What Is Parkinson’s Disease?

Parkinson’s is a progressive neurological condition. Simply put, it causes problems in the brain and gets worse over time. People with Parkinson’s do not have enough Dopamine because some of the nerve cells that make it have died. It’s not clearly understood why this occurs, but researchers think it’s a combination of genetic and environmental factors that cause the Dopamine producing cells to die.

Dopamine is a chemical messenger that transmits signals to the part of the brain that controls coordinated movement. When these cells die other movement control centres become unregulated. It’s this disturbance that causes the symptoms of Parkinson’s Disease.


Initially, the symptoms will be mild then progress over time. Common Symptoms are:

Tremor in a resting limb
Slowness of movement
Poor balance and coordination
Small handwriting
Shuffling walk
Stiff facial muscles
Muffled Speech

There can also be various other physical, cognitive and psychiatric symptoms ranging from constipation to anxiety.


Medications that deal with the symptoms of each individual - there is no one size fits all. Each patient is different - there symptoms can vary drastically. Drugs may target Motor symptoms as well as non Motor symptoms. Medications that deal with Motor symptoms target tremor, stiffness and slowness while the non Motor drugs deal with depression, sleep disturbance and anxiety.

There is the possibility of surgery for those whose symptoms are not responding to medication - Deep Brain Stimulation can relieve symptoms. There is also the option for Stem Cell treatment.

Although at the moment there is no cure for Parkinson’s, research is moving forward and medications, treatments both physical and psychological are making progress.

The Benefits Of Pilates

Exercise is accepted to be essential for those suffering the effects of Parkinson’s Disease. Although at present all treatments and therapies can only slow the progression of the symptoms, it’s clear the mind and body connection of Pilates can offer a positive, proactive environment for those affected.

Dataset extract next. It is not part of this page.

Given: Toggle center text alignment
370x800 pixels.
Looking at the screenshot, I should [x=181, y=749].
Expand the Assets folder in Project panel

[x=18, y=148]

A Pilates programme offers Spinal mobility, Extension, Flexion, Lateral Flexion and Rotation, at the same time Stabilisation of the upper and lower body to help with balance and coordination. Hip mobility, Rotation, Adduction and Abduction relative to gait.

In addition particularly in a one to one setting the Pilates teacher can offer a calm, safe place for the client to experiment with ranges of motion using the professional Pilates equipment to assist and create support as well as challenge.

The improved strength, mobility, flexibility, coordination and balance will create a confidence in the client that may have been diminishing as the symptoms become more noticeable.

Benefits from a Pilates programme will only become apparent if the client understands the necessity to practice daily, putting the information and knowledge they are acquiring about their personal physicality, limitations and development to use in their daily activities.
A once or twice a week visit to the Pilates studio will not be enough to ensure effective results. The Pilates teacher needs to be of the highest professional standard to help this client. A teacher who can recognise the changes that are occurring as well as how each visit can present a different challenge both to them and their client, whether that’s physical or emotional.

Without a doubt Pilates is an intelligent choice for those dealing with Parkinson’s disease, in combination with their physician, neurologist, physiotherapist or osteopath, the Pilates teacher is an integral part of the team.